## Page
● ● ● ● ●

A call centre employee in India
With constant surveillance and monitored bathroom use, the BPO worker is not just partying says Shehzaad Nadeem
While offshoring is motivated by the prospect of significant cost-savings, many companies have reported substantial productivity gains, ranging from 15 to 25 percent.
Consultants McKinsey report that one 'British bank's call-center agents in India not only process 20 percent more transactions than their counterparts in the United Kingdom but also do so 3 percent more accurately'.
Gains can be accounted for by the fact that wages are lower and thus companies are able to spend more on supervision and training.
Workers may also be more motivated as the jobs have higher prestige in India than in the United States and United Kingdom.
An executive says that Indian employees are more productive because 'they're better qualified, they're better educated, they're younger'.
Additionally, managers often give cultural explanations, arguing that Indian industriousness is a product of the culture's emphasis on education.
One manager speaks admiringly of the 'Indian psyche'.
In call centers, at least, gains in productivity may have less to do with age, motivation, or cultural inheritance than with an accelerated work pace and technologically induced efficiency.
Larger call centers use automated dialing technology, through which numbers are dialed automatically and workers are fed only live calls.
According to one manager, the rate of calls is variable: On average an American worker might have 45 seconds to one minute between calls, whereas an Indian worker would have only 5 to 10 seconds. By eliminating "idle time," nominal working hours remain the same but real working hours are lengthened.
'There isn't a break after every call'
According to call centre executives, they get barely few seconds between two calls
One worker, Adnan, says that in a day they handle about 200 250 calls, of which 80 90 last a minute and 50 60 last between three and five minutes.
"It's a source of stress. You don't have a long gap after every call," Adnan says. His coworker, Preethi, adds, "It's seconds. There isn't a break after every call, though I would rather do an 8-hour than 10-hour shift with longer breaks."
Busy hours do not preclude an extension of the workday when necessary. A former worker complained that her shifts occasionally extended from the required 8 to 10 hours and that she handled hundreds of calls daily.
Workers also complain about not receiving their promised salaries. Managers respond that this is because a large portion of one's 'salary' comes in the form of incentives, which are based on performance and adherence to predefined parameters.

● ● ● ● ●

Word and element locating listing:
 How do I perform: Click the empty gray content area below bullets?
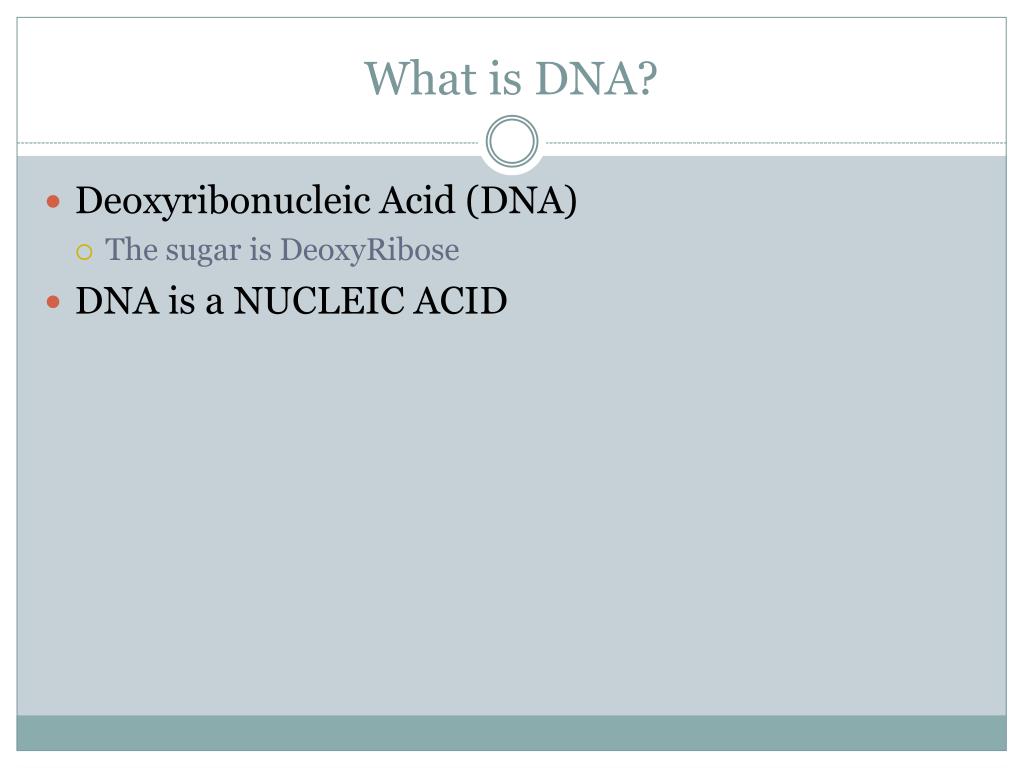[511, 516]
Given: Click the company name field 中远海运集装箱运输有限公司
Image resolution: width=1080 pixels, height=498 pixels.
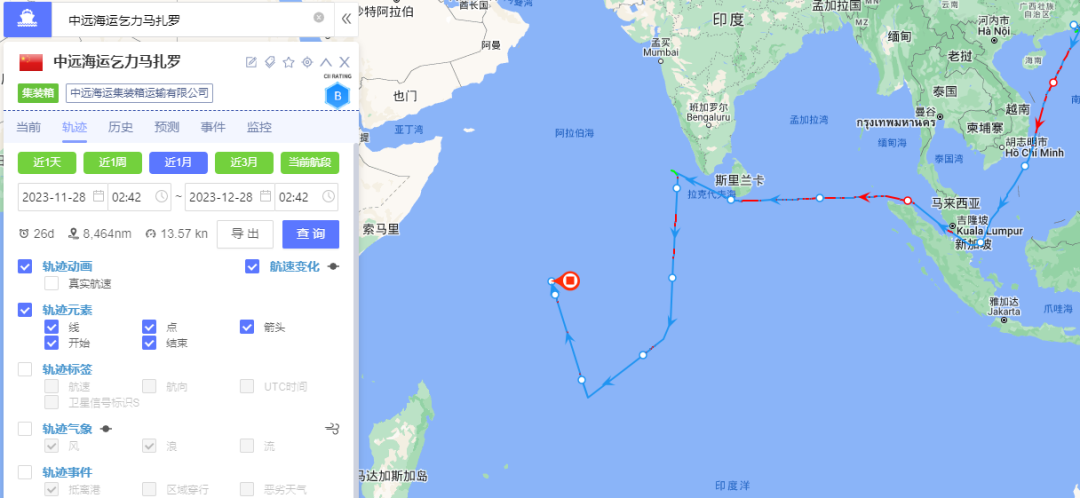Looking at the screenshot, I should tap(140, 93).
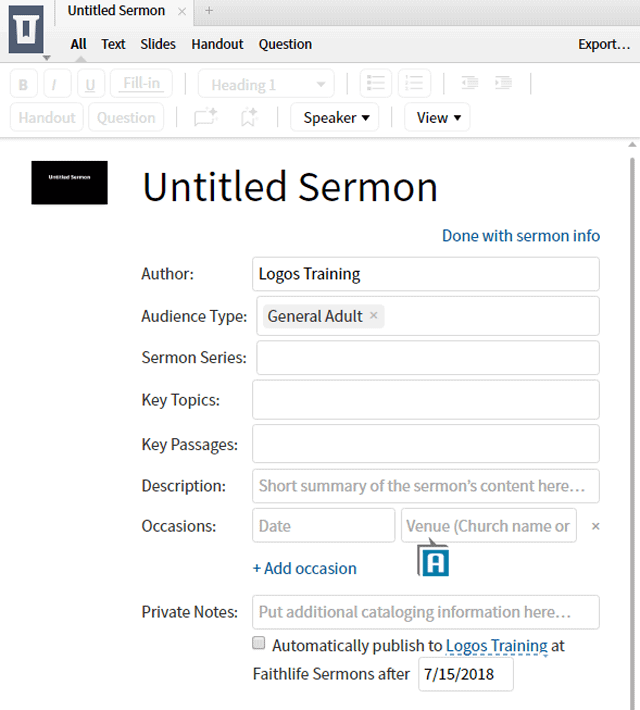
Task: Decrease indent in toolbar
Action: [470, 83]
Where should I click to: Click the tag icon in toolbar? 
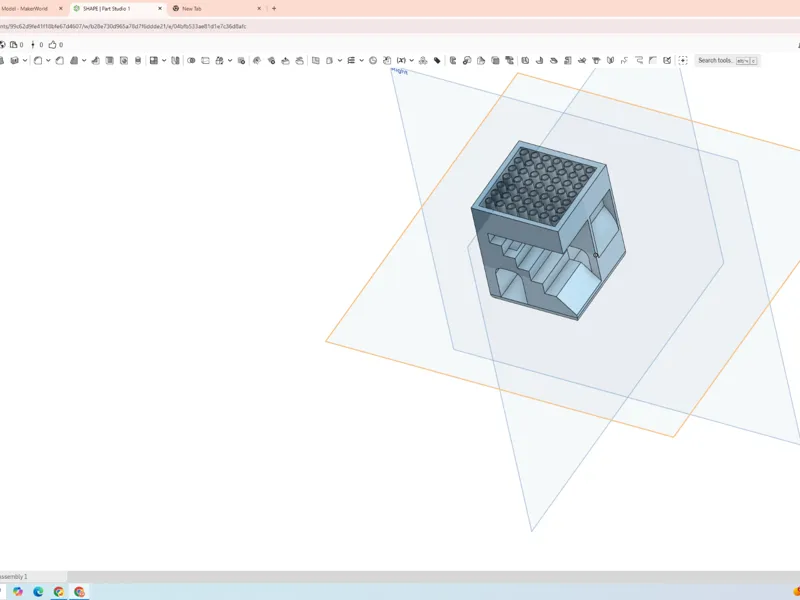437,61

● ● ● ● ●

## Exercise goal
Decide whether each statement agrees with the article on Indian call centers, answering yes or no and quoting the words of the article that settle it: (a) a British bank's agents in India process 20 percent more transactions than its agents in the United Kingdom; (b) an American worker typically has 5 to 10 seconds between calls; (c) managers say a large portion of a worker's salary comes as incentives. The listing is not needed for the task.

## Solution to this problem
(a) Yes: "process 20 percent more transactions than their counterparts in the United Kingdom"
(b) No: "an American worker might have 45 seconds to one minute between calls"
(c) Yes: "a large portion of one's 'salary' comes in the form of incentives"